Task instructions:
From the records that follow, give the number of lines that include the word "This", with no further words.

(Beginning of Information provided)

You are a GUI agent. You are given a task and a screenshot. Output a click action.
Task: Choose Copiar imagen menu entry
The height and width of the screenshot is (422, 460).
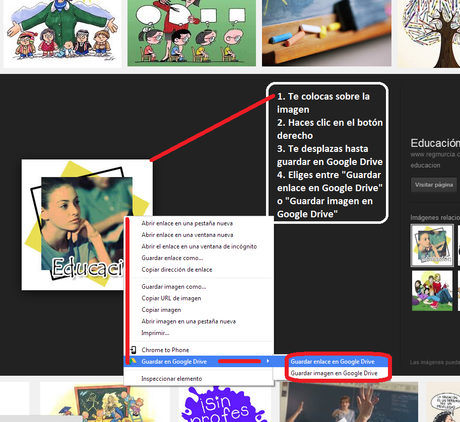(x=161, y=310)
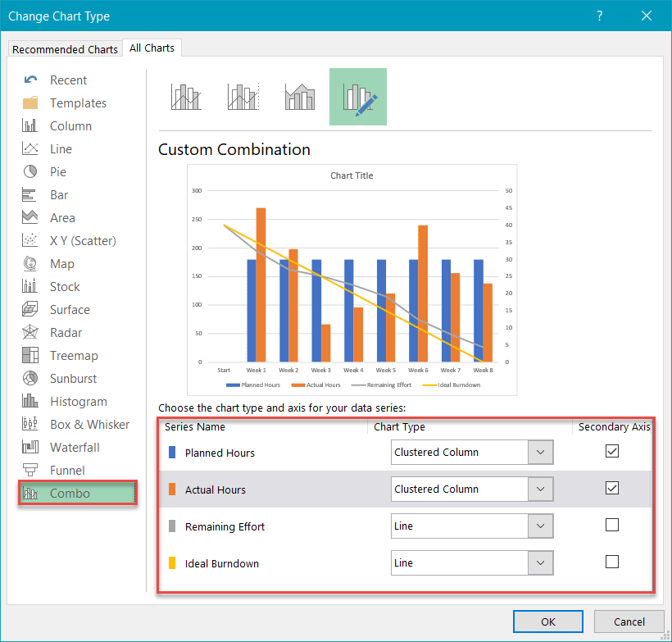Expand chart type dropdown for Remaining Effort
The height and width of the screenshot is (642, 672).
540,526
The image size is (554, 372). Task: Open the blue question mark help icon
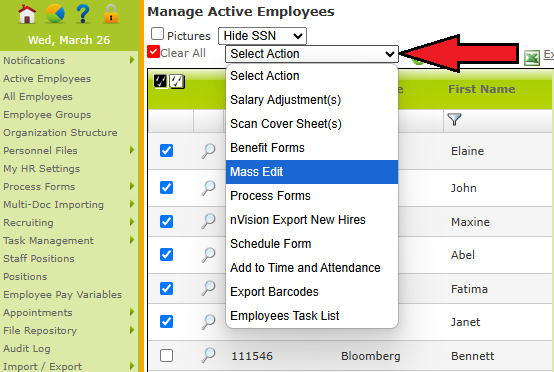click(x=83, y=14)
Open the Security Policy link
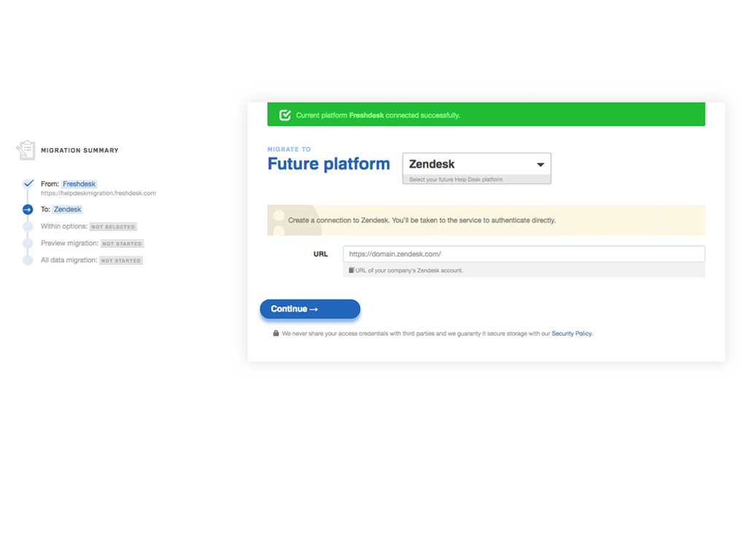The width and height of the screenshot is (747, 560). point(572,334)
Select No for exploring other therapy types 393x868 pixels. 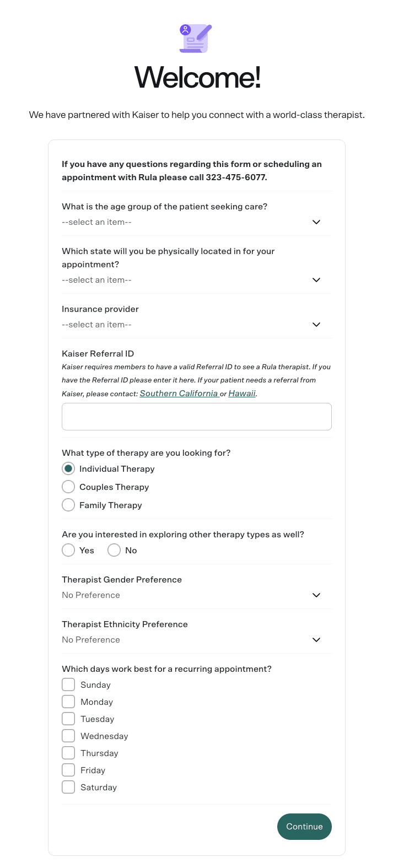114,549
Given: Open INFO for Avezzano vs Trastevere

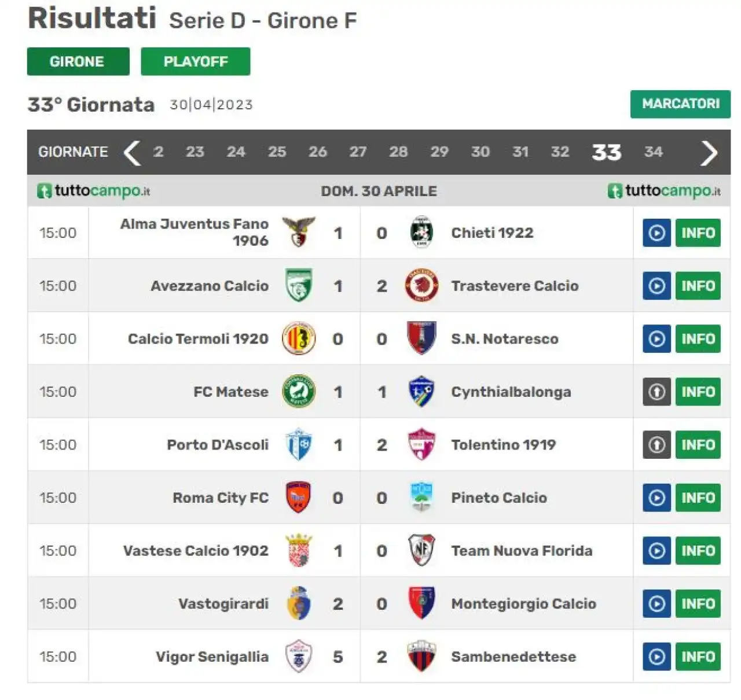Looking at the screenshot, I should click(698, 286).
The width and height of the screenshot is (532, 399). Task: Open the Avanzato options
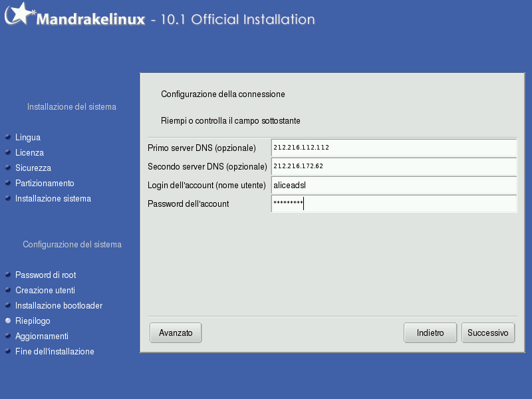(x=176, y=333)
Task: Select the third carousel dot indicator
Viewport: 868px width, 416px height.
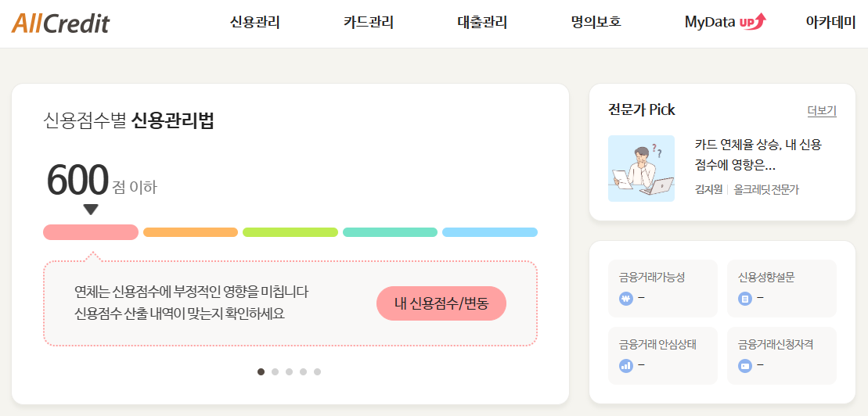Action: (289, 371)
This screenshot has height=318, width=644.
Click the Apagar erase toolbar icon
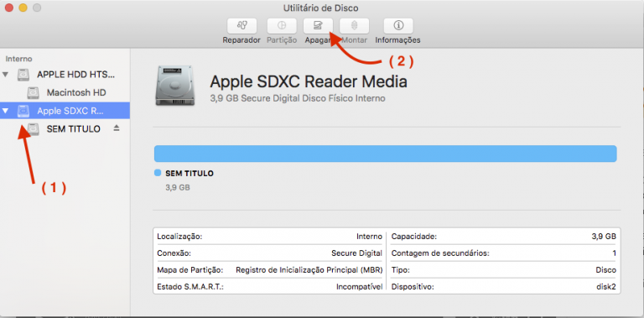click(318, 26)
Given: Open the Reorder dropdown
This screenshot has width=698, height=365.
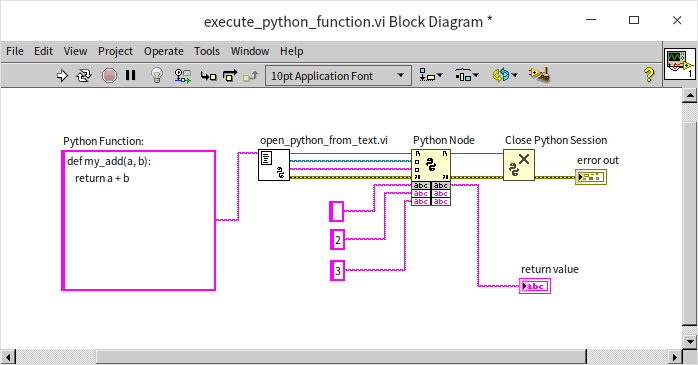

(End of Information provided)

Answer box:
2